A conclusão óbvia ao terminar de ouvir Bleed & Scream é que certamente trata-se de uma das melhores surpresas reservadas por 2012 e que Erik Martensson é um dos compositores mais competentes do hard rock atual. Não à toa, seus préstimos são exigidos por diversos artistas, que têm a felicidade de contar com o talento do sueco em seus recentes lançamentos. Mais do que isso, o Eclipse não segue as recentes tendências retrô, mostrando que é possível apresentar um trabalho como esse sem que seus membros pareçam com lenhadores ou caipiras norte-americanos nem com bonecas regadas a laquê e cobertas por pesada maquiagem. Na minha lista de melhores do ano é uma certeza irrevogável!

Track list:

  1. Wake Me Up
  2. Bleed & Scream
  3. Ain’t Dead Yet
  4. Battlegrounds
  5. A Bitter Taste
  6. Falling Down
  7. S.O.S.
  8. Take Back the Fear
  9. Unspoken Heroes
  10. About to Break
  11. After the End of the World

2 comentários sobre “Eclipse – Bleed & Scream [2012]

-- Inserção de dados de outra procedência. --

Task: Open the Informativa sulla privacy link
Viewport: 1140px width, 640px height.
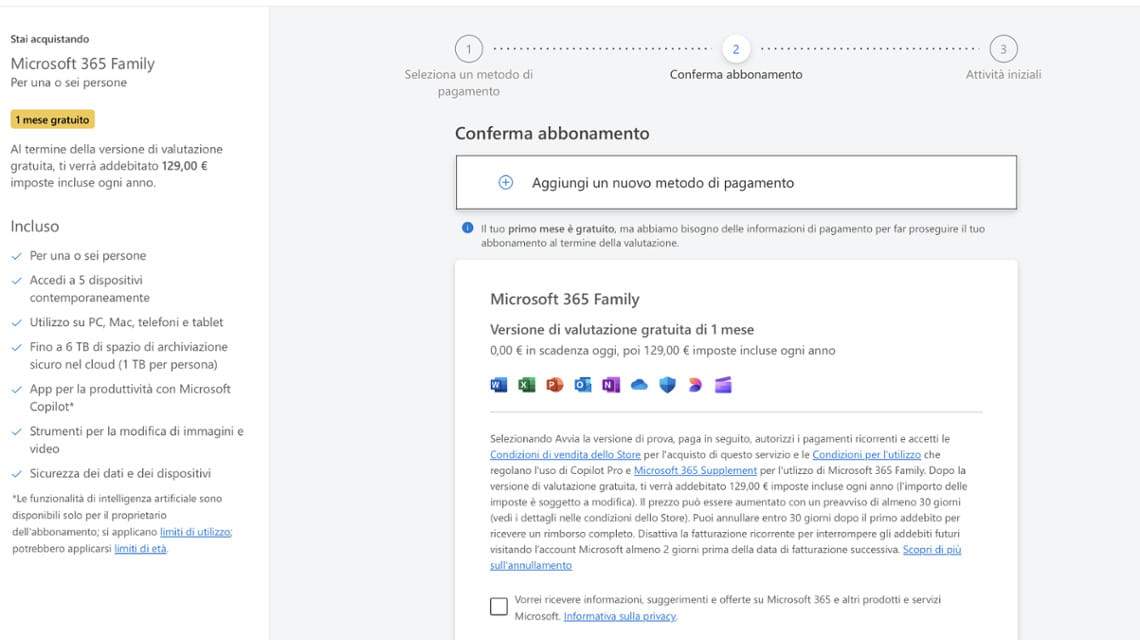Action: pos(619,617)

  1. Cara, eu estou é perplexo de não estar vendo esse disco nas listas que estão sendo publicadas por aí, enquanto outros de qualidade bem mais duvidosa são citados a todo momento. Claro, cada um tem seus critérios, mas não deixo de ficar surpreso quando vejo, pra ficar no hard rock, o disco mais recente do Slash, que achei mediano (e certamente não tão bom quanto o anterior) em uma penca de listagens, enquanto o Eclipse tem passado longe.